Ribuan meter tanah wakaf di Daerah Istimewa Yogyakarta masih belum memiliki kepastian hukum. Program pengabdian masyarakat yang dilakukan tim hukum mencoba menambal persoalan lama: aset yang sudah dimanfaatkan, tetapi belum sepenuhnya sah secara administratif di mata negara.
Program pengabdian masyarakat yang dipimpin oleh Reni Anggriani menyoroti persoalan klasik dalam pengelolaan wakaf tanah di lingkungan Muhammadiyah DIY. Melalui sosialisasi, konsultasi, dan pendampingan hukum, tim mencoba membantu menyelesaikan status hukum aset-aset wakaf yang selama ini menggantung.
Kegiatan ini digelar di kantor Majelis Pendayagunaan Wakaf PWM DIY pada Maret lalu. Fokus utamanya adalah mendata dan menertibkan aset wakaf yang telah digunakan untuk sekolah atau amal usaha, tetapi belum tercatat secara resmi atas nama organisasi.

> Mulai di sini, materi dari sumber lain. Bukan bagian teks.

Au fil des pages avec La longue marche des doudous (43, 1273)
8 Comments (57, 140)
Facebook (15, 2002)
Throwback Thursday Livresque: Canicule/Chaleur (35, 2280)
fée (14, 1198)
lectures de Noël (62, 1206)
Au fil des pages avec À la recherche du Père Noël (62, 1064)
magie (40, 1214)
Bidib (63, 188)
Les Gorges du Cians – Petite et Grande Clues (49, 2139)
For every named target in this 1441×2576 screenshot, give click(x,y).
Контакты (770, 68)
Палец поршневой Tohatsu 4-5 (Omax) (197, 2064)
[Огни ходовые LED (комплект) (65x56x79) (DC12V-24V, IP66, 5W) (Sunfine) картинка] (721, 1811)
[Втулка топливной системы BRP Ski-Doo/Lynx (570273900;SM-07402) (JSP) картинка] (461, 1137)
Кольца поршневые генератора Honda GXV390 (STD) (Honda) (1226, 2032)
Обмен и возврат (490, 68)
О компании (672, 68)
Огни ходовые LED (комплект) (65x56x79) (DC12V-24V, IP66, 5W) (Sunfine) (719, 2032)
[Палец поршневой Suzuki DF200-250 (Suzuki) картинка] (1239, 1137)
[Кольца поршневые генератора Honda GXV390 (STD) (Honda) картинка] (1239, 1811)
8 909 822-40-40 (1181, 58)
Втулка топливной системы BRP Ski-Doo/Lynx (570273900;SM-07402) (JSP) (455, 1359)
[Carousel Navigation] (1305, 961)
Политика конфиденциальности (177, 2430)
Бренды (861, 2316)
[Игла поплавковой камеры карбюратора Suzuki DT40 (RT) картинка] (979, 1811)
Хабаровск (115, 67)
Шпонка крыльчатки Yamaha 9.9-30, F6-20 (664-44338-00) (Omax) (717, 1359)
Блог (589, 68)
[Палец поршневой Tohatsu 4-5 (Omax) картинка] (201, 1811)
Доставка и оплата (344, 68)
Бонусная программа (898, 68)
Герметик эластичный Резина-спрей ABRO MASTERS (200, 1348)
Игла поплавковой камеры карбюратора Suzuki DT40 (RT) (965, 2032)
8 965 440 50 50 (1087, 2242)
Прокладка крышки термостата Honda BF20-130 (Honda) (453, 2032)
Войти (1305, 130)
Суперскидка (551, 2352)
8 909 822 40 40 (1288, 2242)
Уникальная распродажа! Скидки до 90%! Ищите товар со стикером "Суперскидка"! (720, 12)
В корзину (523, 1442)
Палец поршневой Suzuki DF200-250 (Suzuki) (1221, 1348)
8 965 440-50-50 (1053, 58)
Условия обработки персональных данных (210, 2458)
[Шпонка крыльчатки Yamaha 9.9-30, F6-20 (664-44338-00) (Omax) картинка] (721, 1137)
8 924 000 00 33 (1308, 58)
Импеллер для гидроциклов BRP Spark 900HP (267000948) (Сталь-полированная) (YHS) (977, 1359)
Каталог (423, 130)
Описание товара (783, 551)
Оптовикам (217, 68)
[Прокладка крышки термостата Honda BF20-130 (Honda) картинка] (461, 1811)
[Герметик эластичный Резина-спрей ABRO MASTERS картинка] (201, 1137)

Masalahnya bukan baru. Data internal menunjukkan masih banyak tanah wakaf yang belum tersertifikasi. Sebagian besar terjadi karena praktik wakaf dilakukan secara lisan, tanpa dokumentasi formal. Ketika saksi meninggal, bukti kepemilikan ikut lenyap.
Situasi ini memperlihatkan wajah lain dari pengelolaan wakaf: antara kepercayaan sosial dan tuntutan legal formal. Dalam praktiknya, nazhir kerap dipilih berdasarkan kedekatan personal, bukan kompetensi administratif. Akibatnya, pengelolaan aset berjalan tanpa standar hukum yang memadai.
Padahal, secara regulasi, tanah wakaf tetap harus mengikuti ketentuan hukum agraria. Negara melalui Undang-Undang Pokok Agraria menegaskan bahwa setiap peralihan hak atas tanah, termasuk wakaf, wajib dicatatkan. Tanpa itu, status kepemilikan menjadi rentan dipersoalkan.
Selain itu, Peraturan Pemerintah tentang wakaf juga telah memberi kerangka kepastian hukum. Namun implementasinya kerap terhambat oleh rendahnya kesadaran masyarakat untuk mendaftarkan aset wakaf. Di titik ini, hukum bertemu dengan budaya—dan sering kalah oleh kebiasaan.
Dalam praktiknya, persoalan wakaf tanah ini mirip dengan “file tanpa backup” di era digital. Selama masih tersimpan di ingatan kolektif, semuanya tampak aman. Namun begitu data hilang, konflik menjadi tak terhindarkan. Tanah yang seharusnya menjadi amal jariyah justru berubah menjadi objek sengketa.
Jika dibiarkan, kondisi ini berpotensi membuka konflik antara nazhir dan ahli waris wakif. Tanpa dokumen resmi, klaim kepemilikan bisa muncul kapan saja. Pengadilan menjadi ujung dari persoalan yang sebenarnya bisa dicegah sejak awal melalui pencatatan.
Lebih jauh, lemahnya administrasi wakaf juga berimplikasi pada stagnasi pemanfaatan aset. Tanah yang belum jelas status hukumnya sulit dikembangkan secara produktif. Padahal, dalam sejarah Islam, wakaf justru menjadi motor penggerak pendidikan, kesehatan, dan kesejahteraan sosial.
Ketimpangan pun tak terelakkan. Aset wakaf yang seharusnya menjadi instrumen distribusi kekayaan justru tersandera oleh persoalan administratif. Di satu sisi, potensi ekonomi wakaf besar. Di sisi lain, tata kelola yang lemah membuat manfaatnya tidak optimal.
Upaya pendampingan hukum memang menjadi langkah awal. Namun tanpa perubahan kesadaran kolektif dan pembenahan sistem administrasi, persoalan wakaf tanah akan terus berulang—berpindah dari satu generasi ke generasi berikutnya, seperti arsip lama yang tak pernah benar-benar selesai dibereskan.